**What you should do**
The word "computer" may appear in some of the lines below. State how many lines contain it, and write only that number.

**Exercise data**
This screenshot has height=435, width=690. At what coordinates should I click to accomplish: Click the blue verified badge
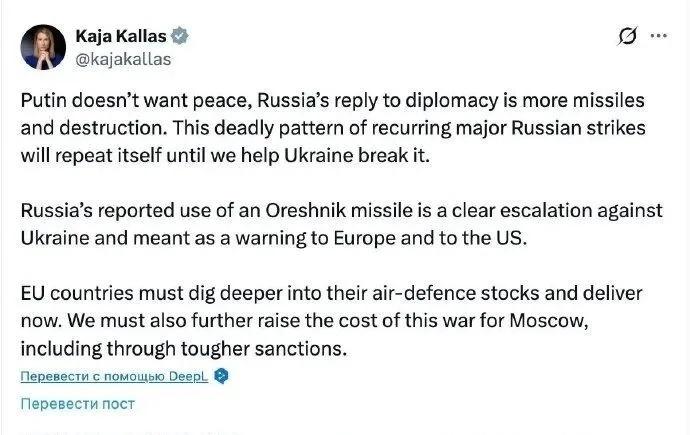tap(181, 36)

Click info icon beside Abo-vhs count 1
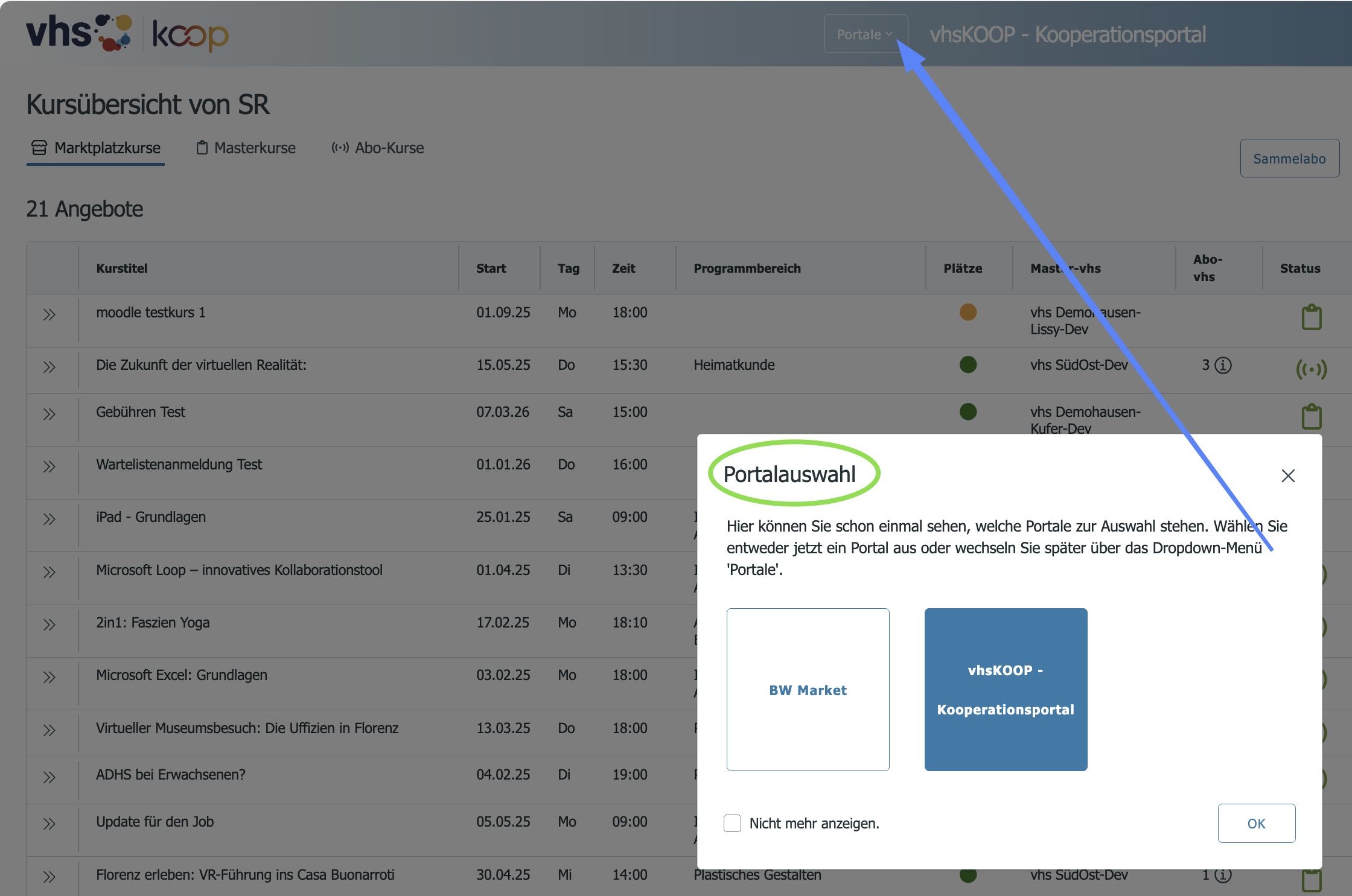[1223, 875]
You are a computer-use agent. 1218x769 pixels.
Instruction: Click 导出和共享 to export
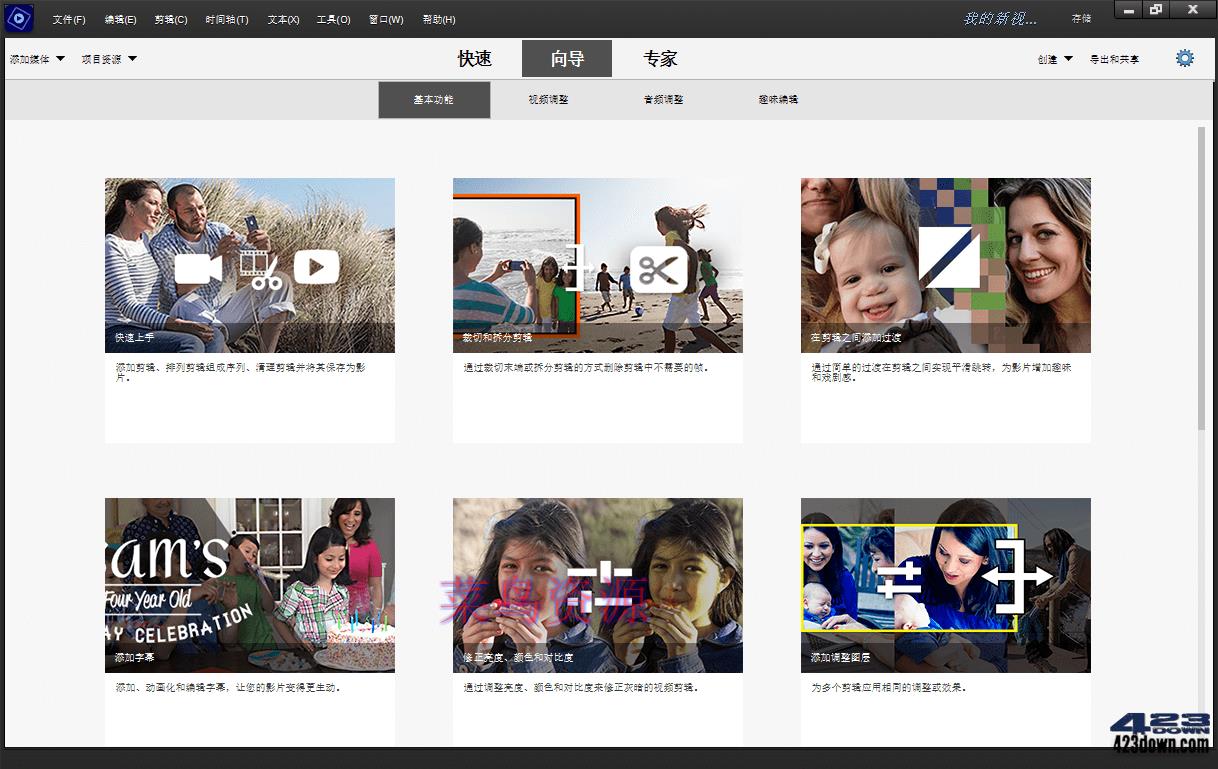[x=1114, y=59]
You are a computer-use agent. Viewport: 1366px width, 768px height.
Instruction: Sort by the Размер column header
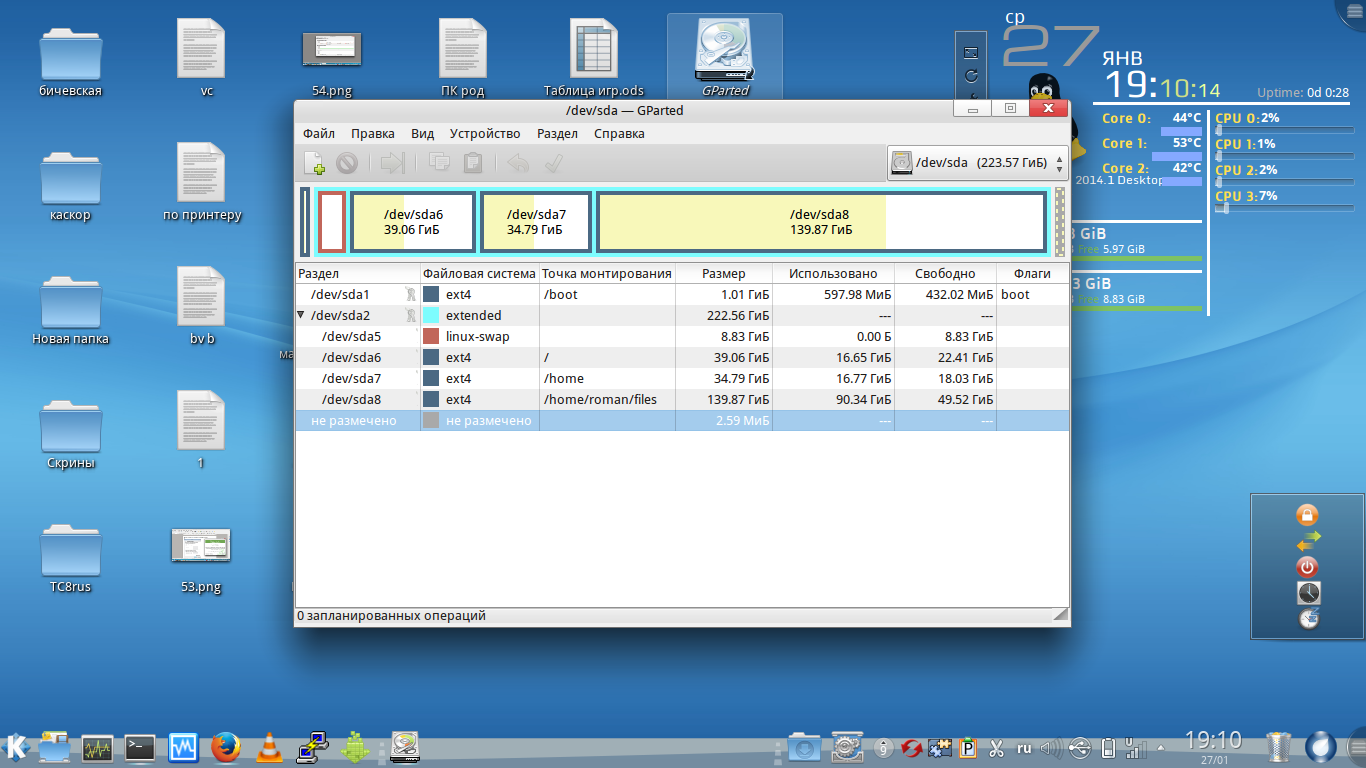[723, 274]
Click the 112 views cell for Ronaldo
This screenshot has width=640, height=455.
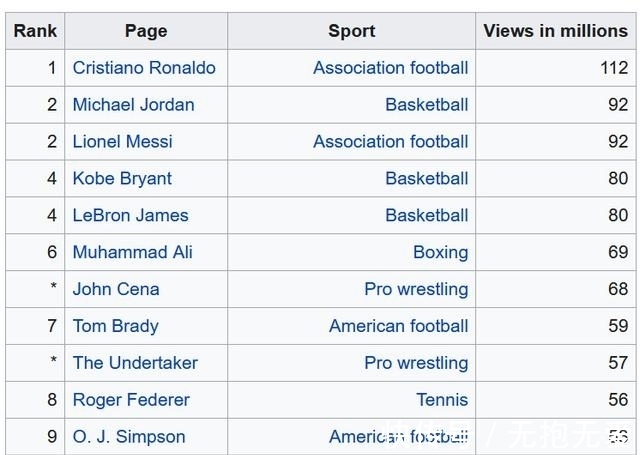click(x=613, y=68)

--

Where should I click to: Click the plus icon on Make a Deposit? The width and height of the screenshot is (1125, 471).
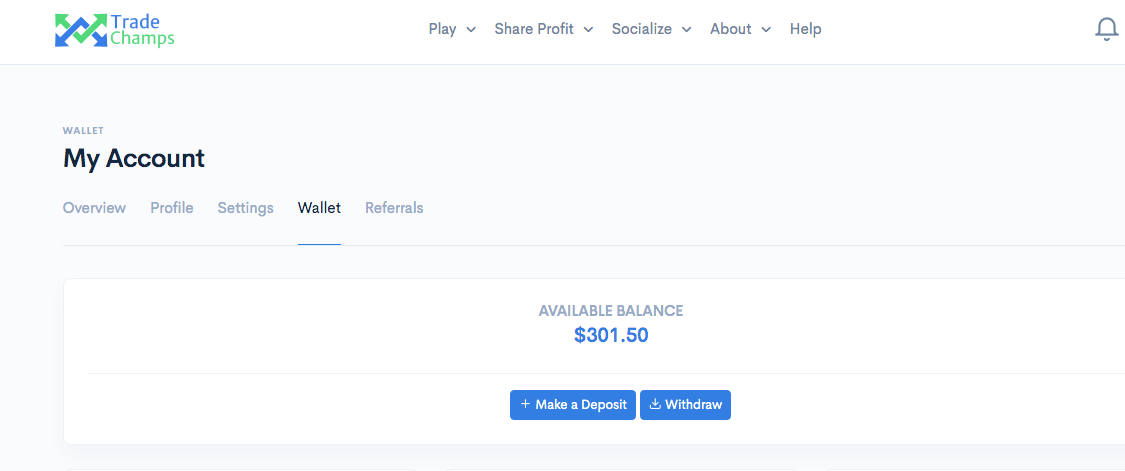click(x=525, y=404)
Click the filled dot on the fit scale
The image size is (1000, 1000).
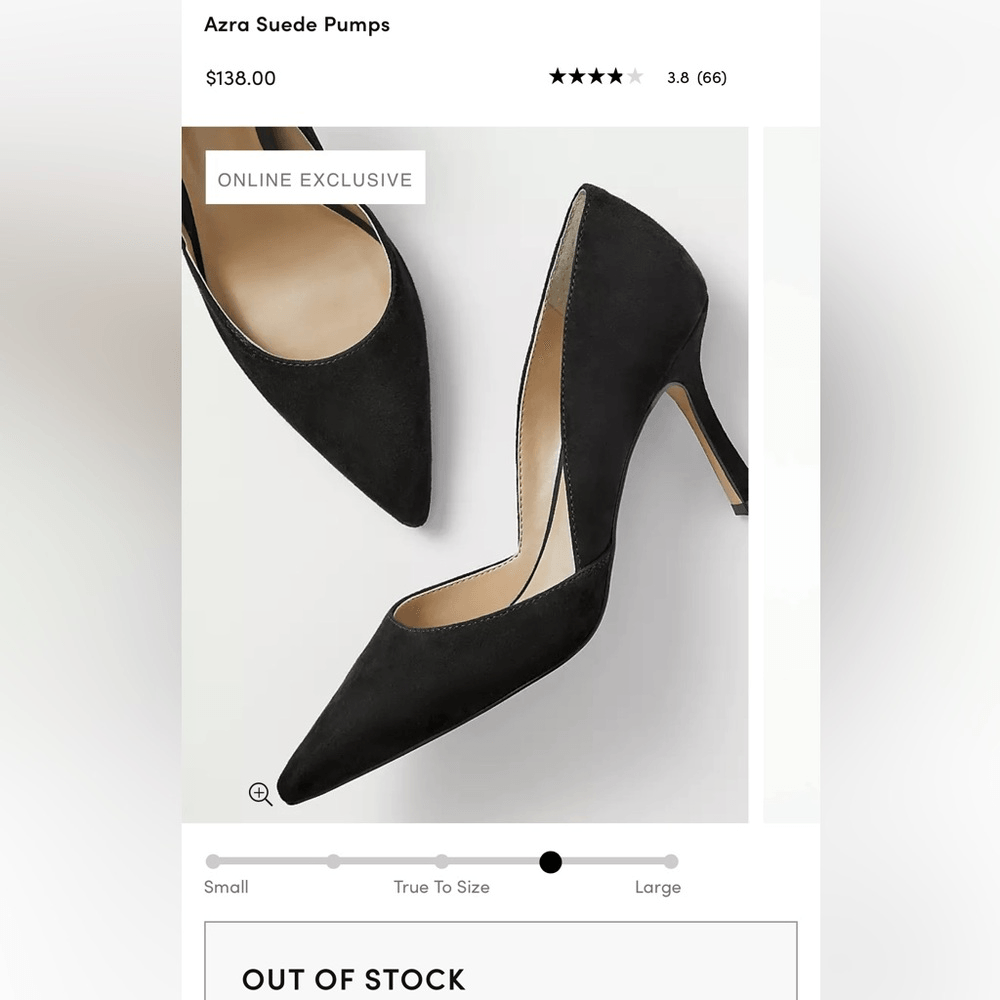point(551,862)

**Result of the exercise**
2